***** Available records *****

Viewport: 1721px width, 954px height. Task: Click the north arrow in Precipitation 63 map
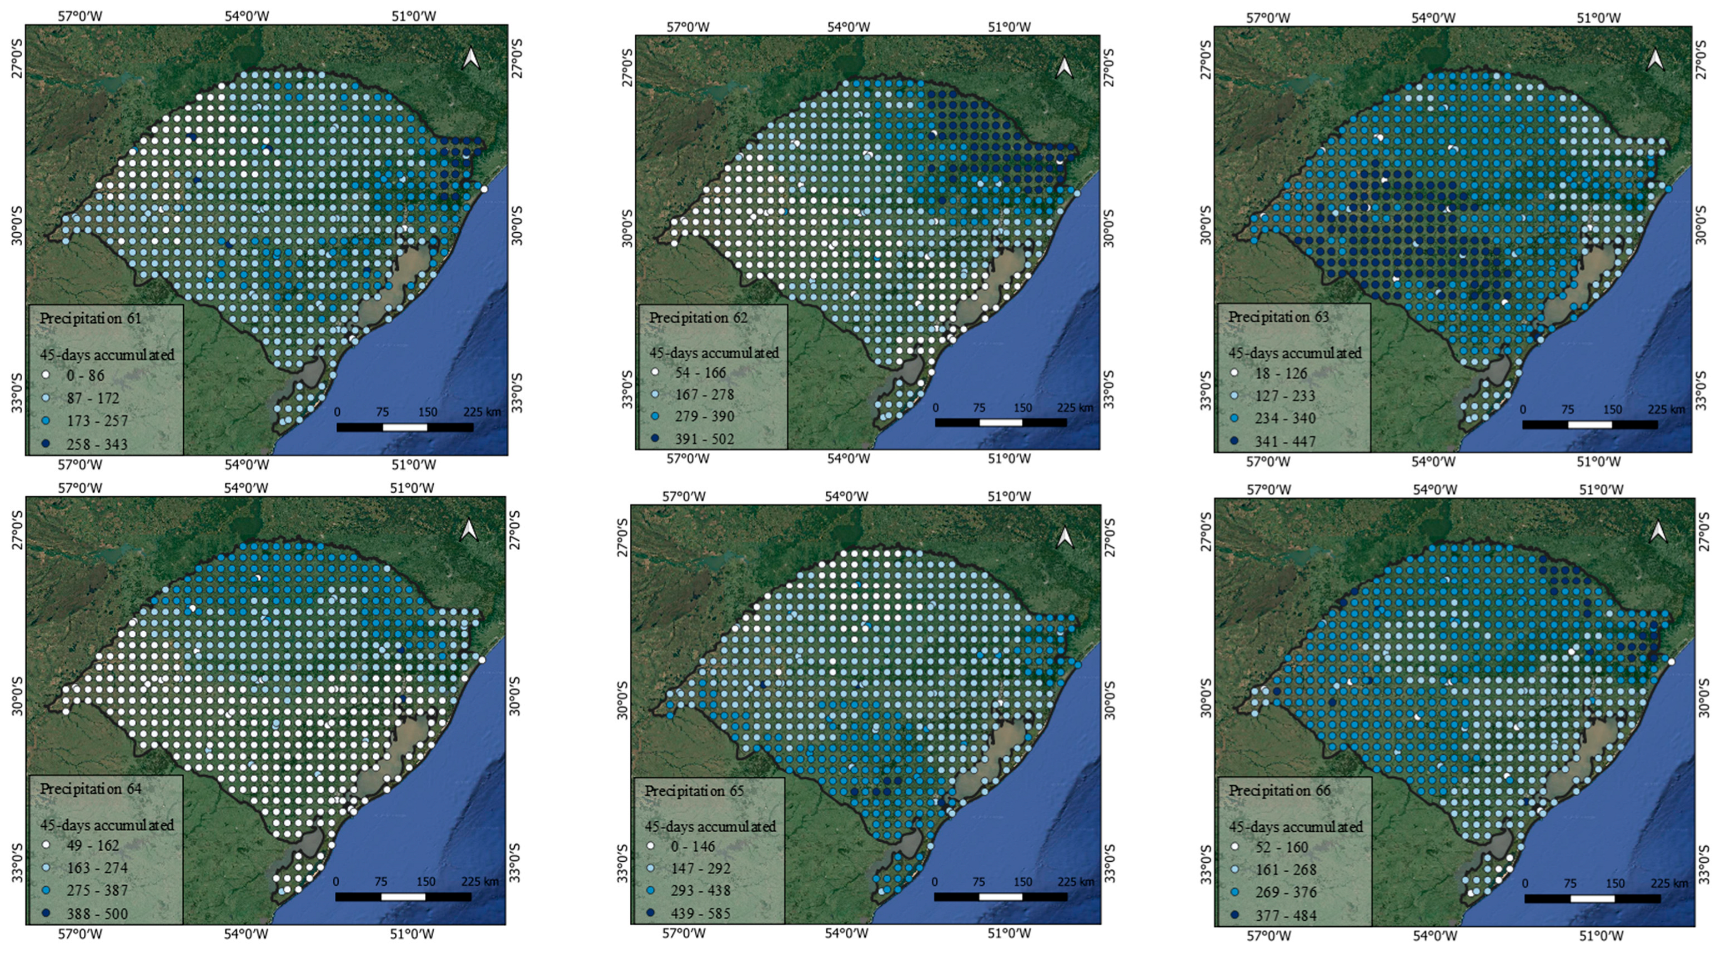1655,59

*****
***** Available records *****

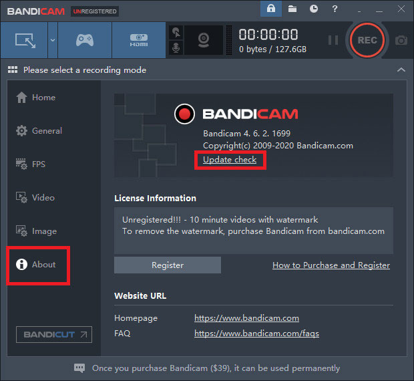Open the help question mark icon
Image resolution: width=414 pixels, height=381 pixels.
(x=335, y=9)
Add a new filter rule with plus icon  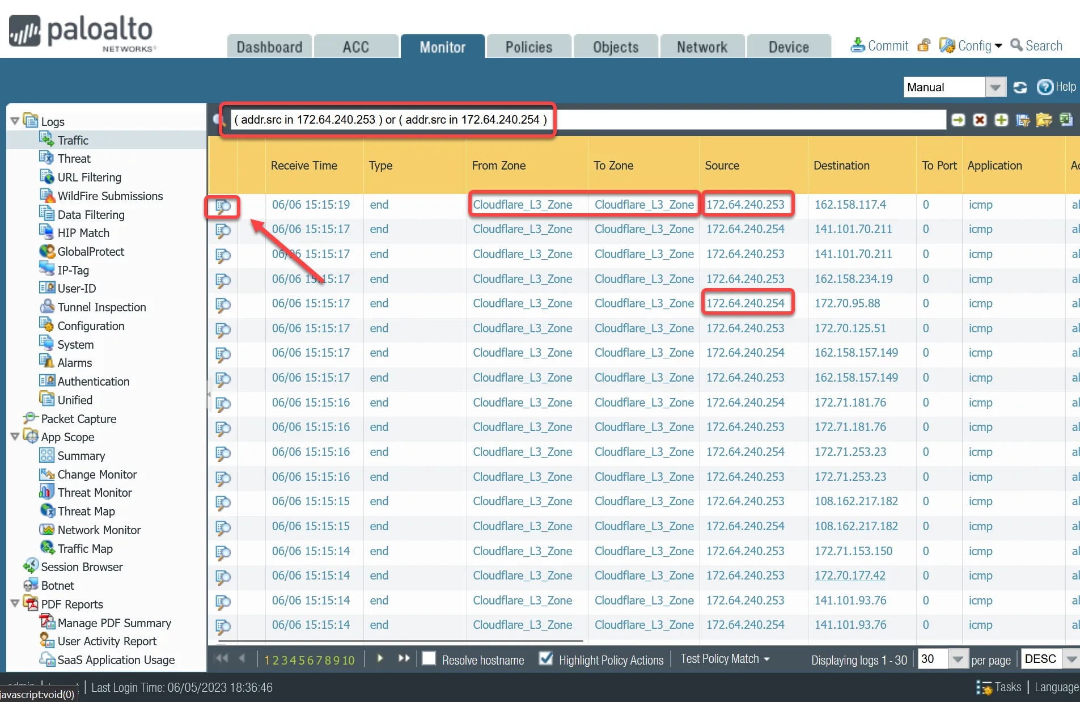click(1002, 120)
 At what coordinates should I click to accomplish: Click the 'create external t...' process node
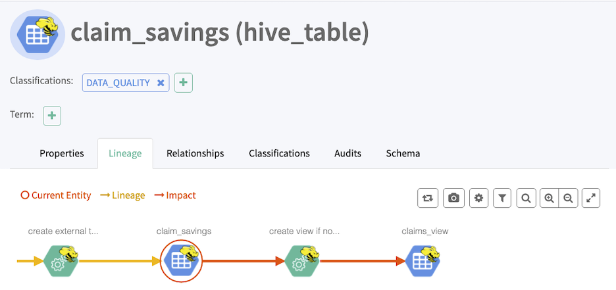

*****

Count the lines in the items above that contain the string "height". Give only the number.

Output for this exercise:
2